In a music marketplace that is increasingly polarized between digital streaming and old-fashioned vinyl, Microkingdom drummer Will Redman launched a new label this year, Sensitive Documents, with the rallying cry, “CDs are back!” One of the label’s first discs, “Piano Trio,” sounds like Redman is improvising alongside Jil Christensen and bassist David Menestres in a free jazz mode. But the three musicians are all actually reading a graphic score by Redman “employing confounding extensions and extrapolations of traditional music notation in order to elicit radical interpretation by the performers.” It’s fascinating to listen to “A Bold Value” and try to imagine exactly what shapes and symbols Redman put on the page to elicit these particular unpredictable clusters of notes and stretches of empty space.

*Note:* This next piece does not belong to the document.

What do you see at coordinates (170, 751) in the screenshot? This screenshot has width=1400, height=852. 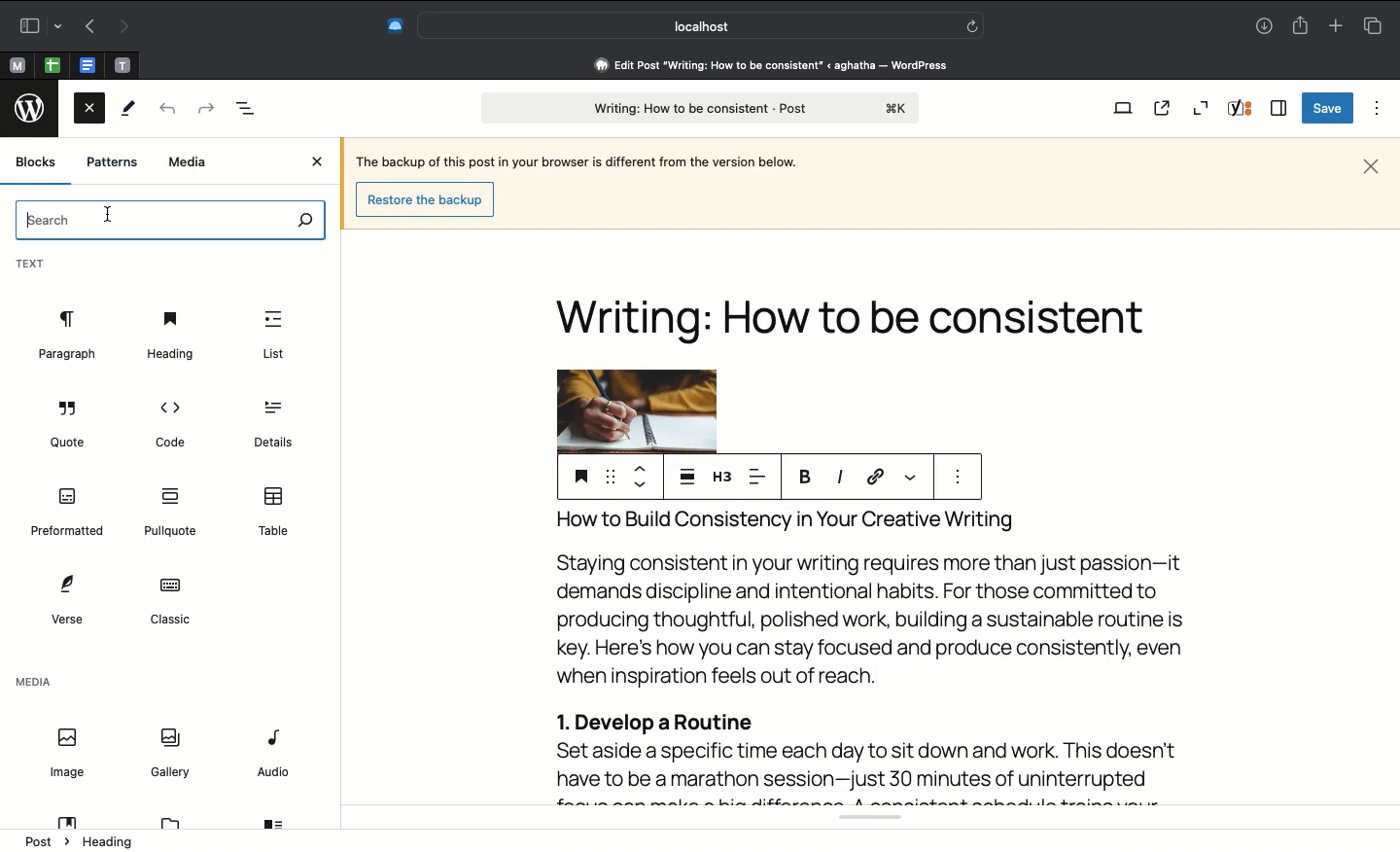 I see `Gallery` at bounding box center [170, 751].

Jeremiah Lloyd Harmon, “Climbing Trees”

In 2019, a Catonsville-based church janitor named Jeremiah Lloyd Harmon became one of the rare singers at an “American Idol” audition who wowed the judges with an original song. That song, “Almost Heaven,” was a poignant piano ballad that wrestled with questions of being accepted by his faith and his community as a gay man. After landing in 6th place on “Idol,” he released a studio recording of ”Almost Heaven” with an ensemble featuring veteran jazz bassist Steuart Liebig. And in the years since, Harmon has continued to chart his own unique path with a series of albums, most recently “Desert,” recorded in Joshua Tree, California. Harmon’s lithe and expressive voice is the main attraction, but his arrangements are also artful and inventive, particularly on “Climbing Trees,” which alternates between 7/8 and 4/4 time signatures.